• [Your task]
In the listing below, find the line containing "Task: Click the wooden barrel in the photo" and the line containing "Task: Click second", then copy exactly everything from the first through the second, except the pictures.

• [Material shown]
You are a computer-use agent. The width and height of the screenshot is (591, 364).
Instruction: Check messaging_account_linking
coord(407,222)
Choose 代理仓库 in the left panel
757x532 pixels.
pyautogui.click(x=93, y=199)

* * *

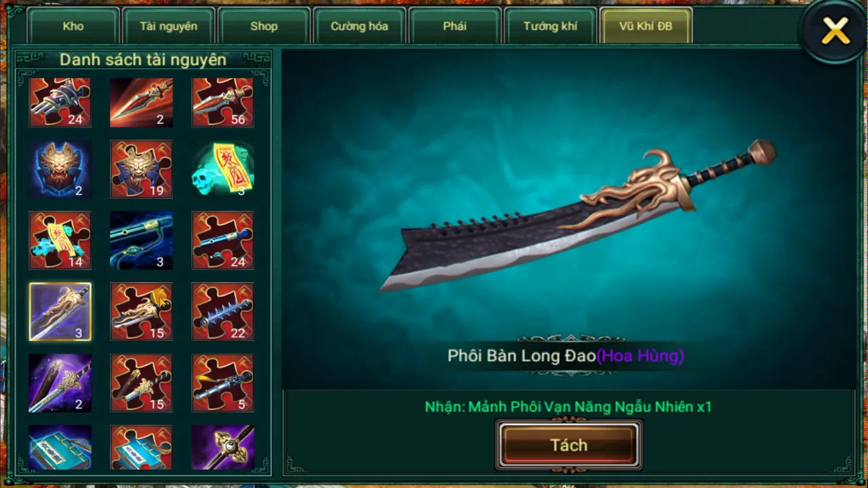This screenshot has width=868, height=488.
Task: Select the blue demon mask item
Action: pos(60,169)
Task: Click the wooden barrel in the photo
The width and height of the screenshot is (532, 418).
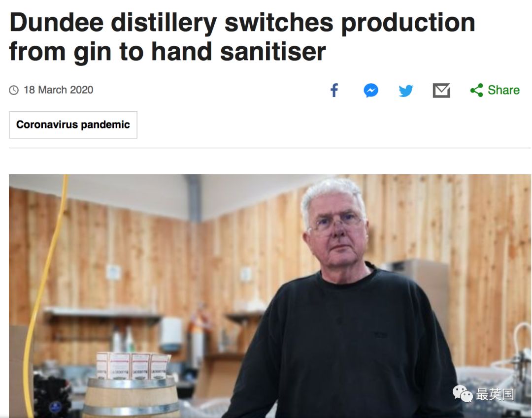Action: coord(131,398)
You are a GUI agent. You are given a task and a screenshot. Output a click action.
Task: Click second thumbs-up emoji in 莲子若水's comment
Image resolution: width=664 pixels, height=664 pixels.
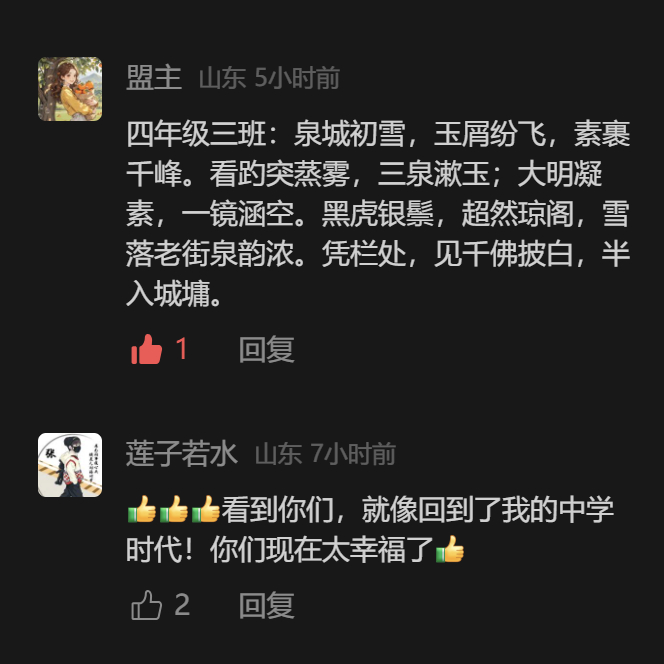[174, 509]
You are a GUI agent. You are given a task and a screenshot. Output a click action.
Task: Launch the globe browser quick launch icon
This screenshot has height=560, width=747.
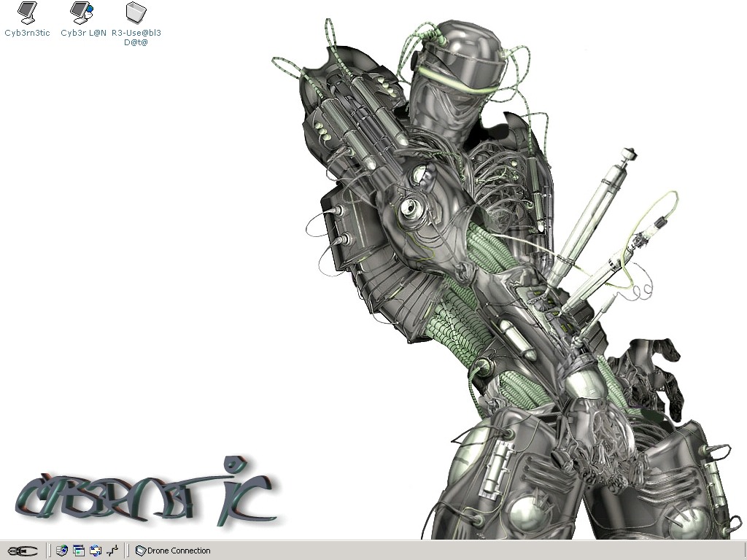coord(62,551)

• [Response area]
Task: Click the wooden barrel in the photo
The width and height of the screenshot is (532, 418).
Action: coord(131,398)
You are a GUI agent. You are given a task and a screenshot. Output a click action.
Task: Click second thumbs-up emoji in 莲子若水's comment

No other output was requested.